Aus seinem Roman liest er dann die Passage von einer Hochzeit eines Schriftstellers, an deren Rand die Geschichte des Kusses am Abgrund sich zumindest als Anflug von Kindesmissbrauch herausstellt. "Sie sehen, das ist ein sehr unheimlicher Erzähler", sagt er, "er erzählt sich selbst haarscharf an einen Verdacht heran, den man gegen ihn erheben muss."

Jugendkultur statt Gregorianischer Choral

Amerika ist für Gstrein nicht nur in diesem Roman Fluchtort und Frontier. "Das ist wahrscheinlich eine jetzt fruchtbar werdende Kindheitsfantasie. Und die früheste Vorstellung von Fluchtorten habe ich in der amerikanischen Literatur gefunden." Josef Haslinger hat ebenfalls über Amerika geschrieben, er hat auch in den USA gelebt. "Mit dem Eintritt in die Pop- und Rockkultur war Amerika ein mythischer Ort geworden, verbunden mit dem Kampf um Freiheit", sagt er, "nachdem ich mich mit 15 Jahren der Jugendkultur zugewendet und dem Gregorianischen Choral abgeschworen hatte." Er sei 1989 in der Folge seines Essaybuches Politik der Gefühle in die USA eingeladen worden und "wie ein Verrückter durchs Land gefahren". "In meinem nächsten Roman", sagt Norbert Gstrein, "fliegt der Erzähler jedes Jahr nach Amerika, fährt dort ein paar tausend Kilometer mit dem Auto und kann niemandem genau erklären warum."
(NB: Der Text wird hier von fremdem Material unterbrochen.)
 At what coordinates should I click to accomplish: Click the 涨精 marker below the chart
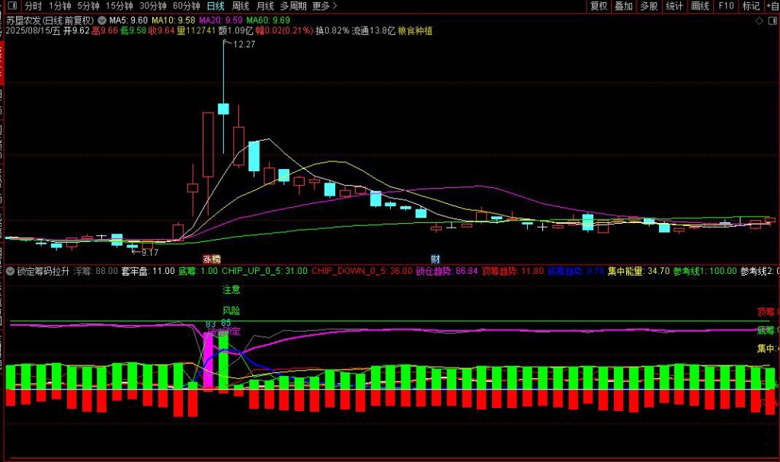[x=211, y=259]
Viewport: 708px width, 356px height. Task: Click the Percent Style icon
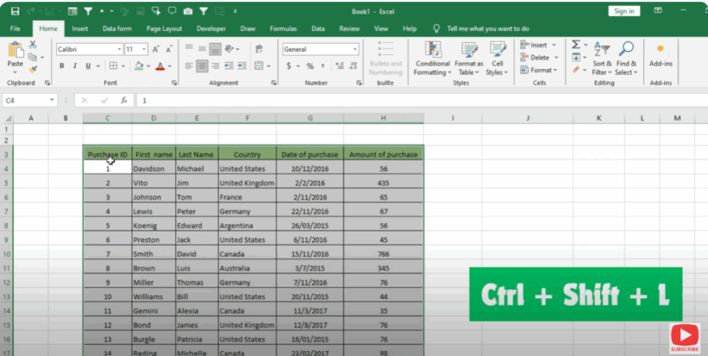[x=310, y=66]
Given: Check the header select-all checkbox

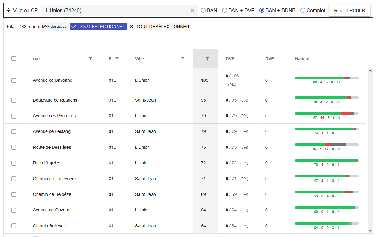Looking at the screenshot, I should (14, 59).
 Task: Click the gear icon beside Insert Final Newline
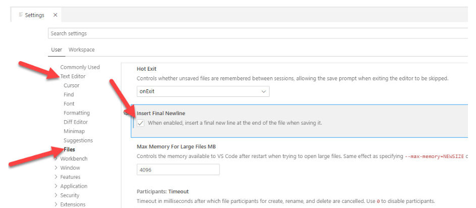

Schließlich kommen wir auf Mein Fall zurück. In einem Interview hatte Josef Haslinger erklärt, es brauche "eine andere Stärke" für dieses Buch als für ein fiktionales Werk. "Weil man fünfzig Jahre und einen langen Anlauf braucht", sagt er auf dem Transflair-Podium und lacht. Romanschreiben sei ein anderes Terrain, "man muss sich ins Fiktionale begeben, und ich habe Lust, es so darzustellen, als sei es nicht fiktional." "Meine Forderungen an Romane sind auch, dass sie so geschrieben sind, dass ich sie für real halten kann", sagt Gstrein. "Die Fiktionalität kann alles in sich aufnehmen", sagt Haslinger, "aber bei diesem Buch habe ich von Anfang an keinen Zweifel gelassen, das ist ein Stück Autobiographie und gleichzeitig eine Auseinandersetzung mit dieser Gattung und der Geschichtlichkeit: Was weiß man denn mit Sicherheit und was muss, kann man rekonstruieren? Es geht darum, wie sich die Dinge gewandelt haben und mit welcher Lebenslüge man sich eingerichtet hat." Der Prozess der Entstehung ist in das Buch mit hineinverarbeitet.

Ob Erzählen eine heilende Wirkung haben könne? "Es bekommen diese Vorfälle, die in einem sitzen und mit denen man nicht umzugehen weiß, eine Sprache und werden so aussprechbare Realität", hat Josef Haslinger im Deutschlandfunk erklärt. "Ja", sagt er nun, "es wird damit ein abgemachter Teil der eigenen Geschichte, es darf wieder in die Vergangenheit zurücksinken" - und liest Passagen aus dem Buch, mit den Abschlussworten: "gegen die Geister der Vergangenheit ins Gefecht zu ziehen".